Incoming FT Analyst, want to stay in IB into associate years, want to keep option open for buyside after. 

Is it worth it to go for my CFA? I can do my level 1 exam before starting FT, but then would need to take time out over the next few years to get full cert. 

Does CFA add any value for career bankers? Does it (significantly) improve buyside recruitment options/visibility to headhunters? Is it worth it to go for it now, or wait until I'm certain I'm interested in a buyside role?

9 Comments
 

For context, I did all of my college internships in equity and credit research and have connected with ~40 PMs across the two asset classes. I have asked virtually all of them as well as many other research analysts and the opinion is roughly split 40% don't get CFA and 60% get CFA. The CFA is a stamp that says you understand and can interpret financial math, but it does not mean you are a good investor. At some firms, most people have the CFA and will encourage their juniors to do so, while at others, the sole objective is finding/developing money makers. I must note that as a student member of my city's CFA society, I have had access to the CFA job board and that has a plethora of pretty good opportunities that are marketed as for charterholders only. Also, those at SM or MM L/S equity funds are far less likely to demand the CFA as opposed to fixed income focused firms. My advice to you (and what I'm currently doing) is aiming to complete the CFA level 1 exam during my first year as an analyst and try to finish level 2 before moving to the buy-side, however, I have also been told verbatim that "if you spend all the time studying for the CFA reading 10-Ks and building models you will be way better off." 

 
Funniest

for IB no, at best you can pass lvl. 1 which should be easy coming from a finance undergrad and use that to network with other CFAs/show interest/show tolerance to sit down and do the work 

on the job - useless

but I would recommend it, if you're in finance, preferably, you should know very well your field spanning across anything that is out there in the same way a lawyer has an idea on many law fields. 

Maybe down the road you want to lateral to a HF because you hate IB/PE, which the knowlede eof the CFA will be valuable. The more away you are from 18 years old the harder is to grasp concepts and the higher the opportunity cost of doing the CFA

so between jerking off on tiktok and doing the CFA, I would do the CFA

incentives trumph ethics
 

If banking is the end goal, you'd be better off using a third of that time to develop skills more related to the industry to hit the desk ready and the other two-thirds being a degenerate while sprinkling in networking consistently and you'll likely be 10x happier and still successful.

 

I’m going to save you some time. I did banking and then PE. I have the charter. I’ve met one other person in PE who did it as well. No one cares.

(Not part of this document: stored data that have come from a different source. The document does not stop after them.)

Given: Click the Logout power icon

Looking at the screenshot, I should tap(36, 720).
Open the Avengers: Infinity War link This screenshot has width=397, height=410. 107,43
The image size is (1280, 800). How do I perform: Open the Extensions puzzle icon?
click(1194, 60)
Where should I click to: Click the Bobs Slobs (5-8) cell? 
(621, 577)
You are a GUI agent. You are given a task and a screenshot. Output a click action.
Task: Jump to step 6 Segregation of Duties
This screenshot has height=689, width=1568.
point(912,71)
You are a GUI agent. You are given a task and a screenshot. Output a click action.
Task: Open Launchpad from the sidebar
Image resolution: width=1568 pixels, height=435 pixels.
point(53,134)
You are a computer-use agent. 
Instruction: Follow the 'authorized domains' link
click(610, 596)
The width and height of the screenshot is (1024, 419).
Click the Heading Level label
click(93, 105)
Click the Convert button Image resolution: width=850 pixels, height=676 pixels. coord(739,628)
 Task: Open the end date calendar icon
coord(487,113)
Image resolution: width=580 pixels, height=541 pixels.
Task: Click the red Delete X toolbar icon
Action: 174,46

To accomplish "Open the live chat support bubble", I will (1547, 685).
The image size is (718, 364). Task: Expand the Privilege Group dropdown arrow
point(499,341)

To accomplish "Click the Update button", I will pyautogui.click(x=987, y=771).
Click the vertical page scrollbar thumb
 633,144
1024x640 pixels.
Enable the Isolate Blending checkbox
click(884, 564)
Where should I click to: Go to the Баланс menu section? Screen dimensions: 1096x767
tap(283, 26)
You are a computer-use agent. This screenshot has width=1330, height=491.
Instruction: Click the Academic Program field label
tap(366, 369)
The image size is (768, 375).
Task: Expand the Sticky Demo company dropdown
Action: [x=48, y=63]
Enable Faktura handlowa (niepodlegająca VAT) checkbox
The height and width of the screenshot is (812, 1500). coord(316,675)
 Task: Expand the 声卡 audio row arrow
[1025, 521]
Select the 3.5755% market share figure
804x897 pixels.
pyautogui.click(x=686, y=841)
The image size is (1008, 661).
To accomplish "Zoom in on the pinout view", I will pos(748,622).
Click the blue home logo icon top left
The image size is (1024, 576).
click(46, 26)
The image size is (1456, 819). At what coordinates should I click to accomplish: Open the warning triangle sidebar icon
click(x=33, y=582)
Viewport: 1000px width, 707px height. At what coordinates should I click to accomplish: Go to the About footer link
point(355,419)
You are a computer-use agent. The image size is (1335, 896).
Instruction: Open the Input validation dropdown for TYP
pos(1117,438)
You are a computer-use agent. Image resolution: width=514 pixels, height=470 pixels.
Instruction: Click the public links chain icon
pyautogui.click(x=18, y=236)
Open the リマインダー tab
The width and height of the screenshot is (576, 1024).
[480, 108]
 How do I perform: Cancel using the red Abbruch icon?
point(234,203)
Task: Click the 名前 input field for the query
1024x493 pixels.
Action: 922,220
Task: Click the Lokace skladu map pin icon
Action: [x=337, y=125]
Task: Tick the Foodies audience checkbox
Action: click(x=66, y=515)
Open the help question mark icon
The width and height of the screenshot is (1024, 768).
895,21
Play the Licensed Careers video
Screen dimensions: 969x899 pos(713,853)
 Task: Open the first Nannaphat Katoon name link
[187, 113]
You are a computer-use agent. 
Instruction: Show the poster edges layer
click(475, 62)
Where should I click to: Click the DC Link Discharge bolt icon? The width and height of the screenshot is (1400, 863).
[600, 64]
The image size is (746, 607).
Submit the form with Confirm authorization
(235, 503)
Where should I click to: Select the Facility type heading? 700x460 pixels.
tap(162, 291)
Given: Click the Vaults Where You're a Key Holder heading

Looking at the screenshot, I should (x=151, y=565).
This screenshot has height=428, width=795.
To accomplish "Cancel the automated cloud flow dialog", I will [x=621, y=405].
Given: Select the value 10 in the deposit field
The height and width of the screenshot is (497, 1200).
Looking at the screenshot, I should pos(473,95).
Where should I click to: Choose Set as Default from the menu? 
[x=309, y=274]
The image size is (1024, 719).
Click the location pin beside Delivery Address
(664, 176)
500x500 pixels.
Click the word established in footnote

I actually recommend it if you want to broaden your knowledge base, but it has not helped me at all in my career if that is your objective. Do it only if you legitimately just want to learn.

And to reiterate what someone said earlier, “Level 2” is not a thing. You either have the charter or you don’t.

 

I work in IB and have the CFA charter. Honestly, no one’s ever really cared except for a few juniors who also had it.

That said, it actually helped me break in since I came from a non-target. It added some credibility and probably helped me get past resume screens.

The content is way more relevant to asset/portfolio management. For IB, it’s only kinda useful — mainly Level I/II stuff like accounting and valuation. You’ll learn this just doing IB.

If you're aiming for the buyside, you’ll need to build an investor mindset early. The CFA might be helpful, but you'd get more value for your time preparing for actual PE intreviews.

If you’re from a non-traditional background, it can definitely help. But if you're already on a decent IB path, you’re probably better off spending that time networking and prepping for interviews.